Stephan Silvestre : Rappelons brièvement les enjeux autour de ce projet. Le pipeline Nord Stream relie la Russie à l’Allemagne en traversant la mer Baltique. Il a été mis en service en 2011 afin de permettre l’approvisionnement du nord de l’Europe (surtout l’Allemagne) en gaz russe en s’affranchissant de la traversée terrestre de territoires récalcitrants, l’Ukraine et la Biélorussie. De ce point de vue, il a parfaitement rempli sa mission. Mais, malgré sa capacité de 55 milliards de m3/an (Gm3/an), il ne suffit pas à répondre aux besoins européens, en particulier allemands (100 Gm3/an importés en 2017), surtout depuis la décision d’Angela Merkel d’accélérer la fin de la filière électronucléaire. C’est pourquoi les parties prenantes avaient décidé dès 2011 de lancer le Nord Stream 2, destiné à doubler la capacité du premier. Les travaux ont démarré en mai dernier pour une mise en service prévue en 2019 ou 2020. 

Mais l’administration américaine de Donald Trump ne l’entend pas de cette oreille. Elle considère que les énormes sommes que les États-Unis consacrent à la défense militaire du vieux continent (près de 5 Md$/an) valent bien une contrepartie commerciale à travers l’achat de gaz naturel liquéfié américain. En effet, la production américaine de gaz naturel a énormément crû ces dernières années et le pays s’est organisé pour pouvoir exporter sa production. L’Europe constitue un marché privilégié pour cette production. C’est pourquoi le Sénat américain a voté en juin 2017 un projet de loi visant à sanctionner les entreprises européennes participant à la construction des gazoducs russes, y compris leur financement. Les discussions se poursuivent sur le périmètre de ces sanctions dans le décret que Trump doit promulguer. 
Le principal argument qu’emploie Trump est la trop forte dépendance de l’Europe au gaz russe. Celle-ci est actuellement de 40% pour l’Union européenne (en hausse), mais de 46% pour l’Allemagne et même 80% pour la Pologne. Objectivement, ces chiffres sont trop élevés lorsque l’on cherche à diversifier ses sources. La France parvient à maintenir sa dépendance au gaz russe à un plus faible niveau (33%) ; mais 51% de ses importations proviennent actuellement de Norvège : en matière de ressources minières, on est toujours dépendant de quelqu’un. La question est de savoir de qui on accepte de l’être… 

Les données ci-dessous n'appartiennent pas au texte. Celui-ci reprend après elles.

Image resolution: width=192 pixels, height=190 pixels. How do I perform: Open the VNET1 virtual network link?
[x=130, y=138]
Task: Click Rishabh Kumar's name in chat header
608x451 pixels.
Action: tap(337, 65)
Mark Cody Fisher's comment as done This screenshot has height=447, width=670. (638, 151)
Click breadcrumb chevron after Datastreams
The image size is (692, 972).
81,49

En cas de mise en place de telles sanctions, comment pourraient réagir les Européens, et notamment Berlin, principale concernée ? 

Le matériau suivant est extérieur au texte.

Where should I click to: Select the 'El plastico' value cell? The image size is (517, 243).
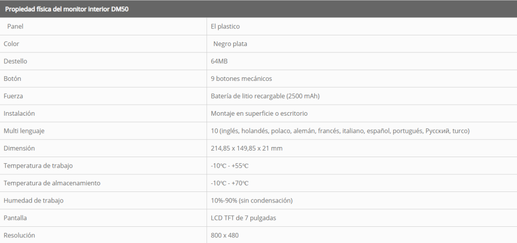[225, 26]
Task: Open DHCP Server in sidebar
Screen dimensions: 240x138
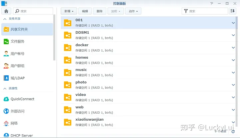Action: click(22, 135)
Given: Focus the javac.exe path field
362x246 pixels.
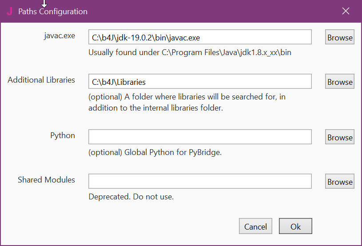Looking at the screenshot, I should click(x=200, y=37).
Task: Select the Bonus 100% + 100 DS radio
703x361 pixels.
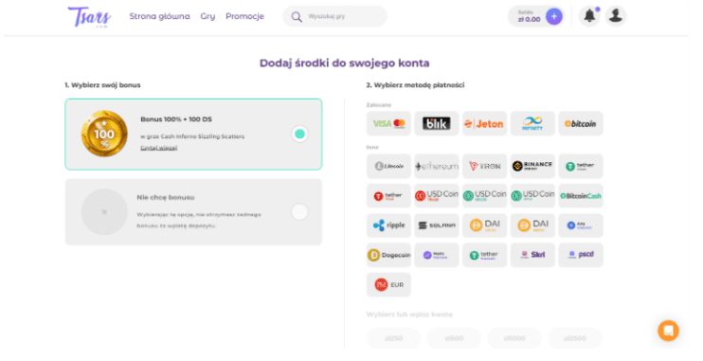Action: (299, 134)
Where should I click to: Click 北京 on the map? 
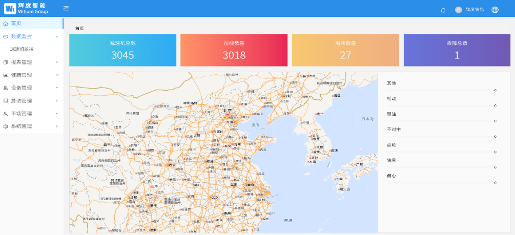pos(227,111)
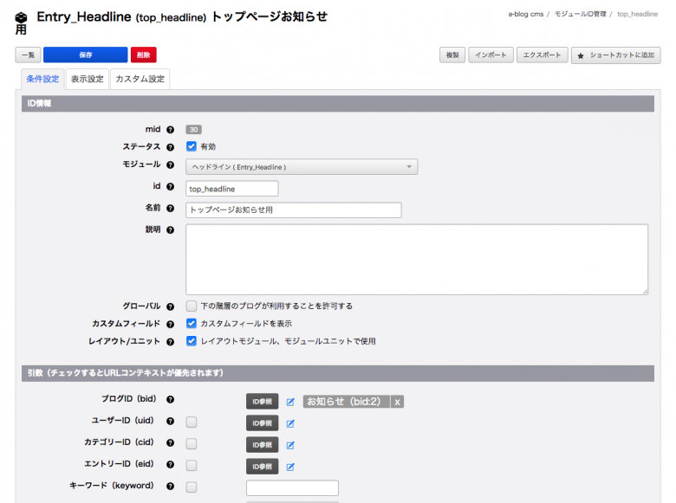
Task: Open the カスタム設定 tab
Action: click(x=140, y=80)
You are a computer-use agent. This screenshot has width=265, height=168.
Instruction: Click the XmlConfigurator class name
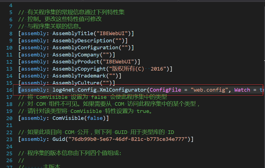point(123,90)
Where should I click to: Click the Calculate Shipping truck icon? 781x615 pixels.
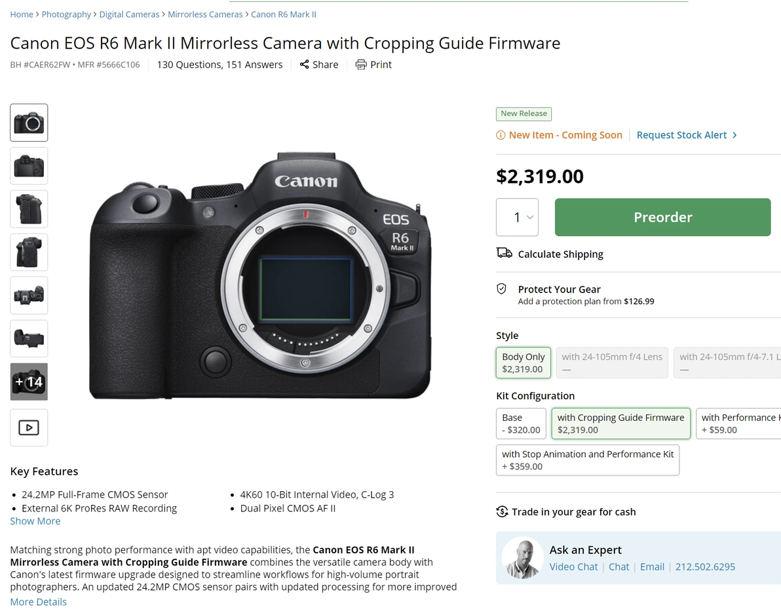tap(504, 253)
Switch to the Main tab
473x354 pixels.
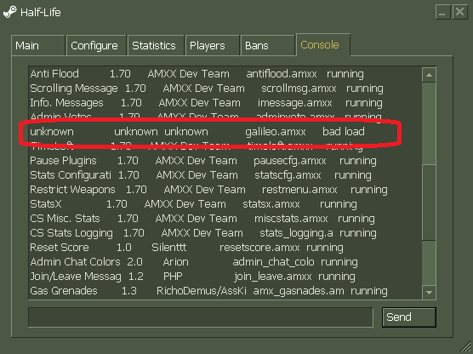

Les principales victimes seront les sociétés ayant déjà investi dans ce gazoduc. Les industriels (Engie, Shell, Uniper, BASF et OMV) poursuivront probablement le projet, qui a déjà englouti 6 des 9,5 Md€ prévus. Les entreprises financières seraient beaucoup plus réceptives aux sanctions. Cependant il est peu probable qu’elles soient touchées, le montage financier ayant été bouclé avant le vote de la loi américaine. Les pouvoirs publics cherchent à négocier avec l’administration américaine. Ce type de négociations est maintenant assez fréquent et les fonctionnaires européens sont rompus à ces discutions. Quant à Berlin, on a pu voir sur le dossier de l’acier qu’elle très mal à l’aise et qu’elle dispose de peu de leviers. Merkel devra donc trouver un compromis, probablement en important un peu de GNL américain, mais elle ne lâchera pas le gazoduc, comme elle l’a rappelé avec Poutine samedi dernier. 

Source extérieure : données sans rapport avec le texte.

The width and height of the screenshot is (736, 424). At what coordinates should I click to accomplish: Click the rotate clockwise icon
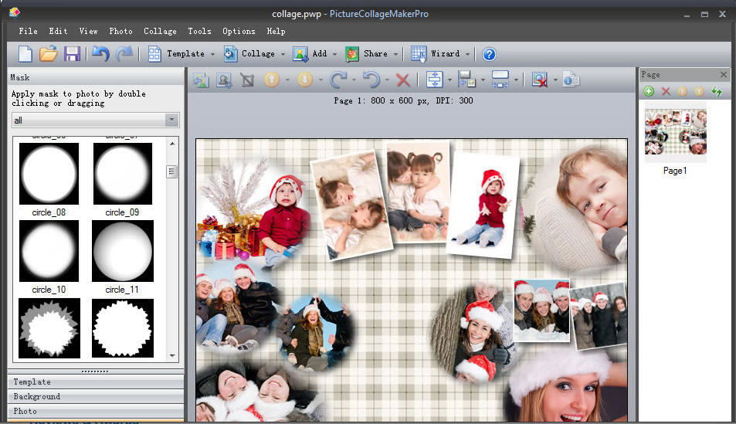337,80
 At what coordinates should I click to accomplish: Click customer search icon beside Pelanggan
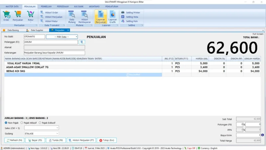tap(82, 42)
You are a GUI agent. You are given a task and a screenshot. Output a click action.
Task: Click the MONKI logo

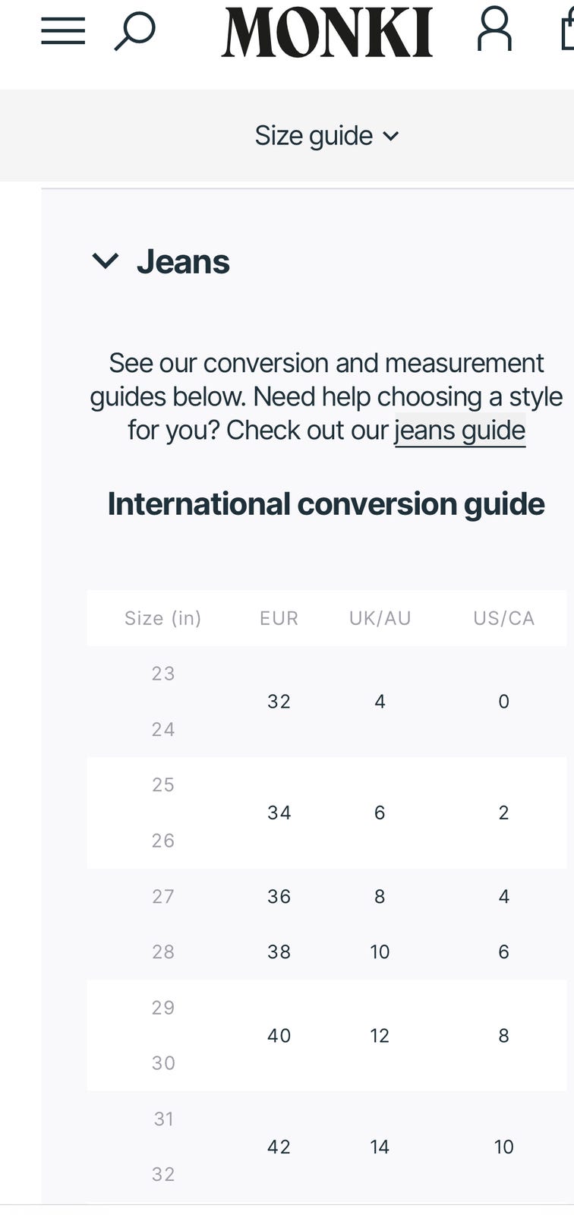(327, 33)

Quels sont les intérêts français dans ce dossier ? Si des entreprises comme Engie participent à un tel projet, comment évaluer les intérêts énergétiques français dans la réalisation du Nord Stream 2 ?

Engie détient 9% des investissement dans le projet. Pour elle, l’enjeu est financier, mais l’approvisionnement du marché français n’est pas menacé. La France n’est pas un très gros consommateur de gaz et elle n’aura pas de mal à s’approvisionner, y compris pour poursuivre ses efforts de substitution du fioul domestique pour le chauffage. Des banques françaises ont participé au montage financier comme conseils (Société Générale, Crédit Agricole), mais pas comme investisseurs directs.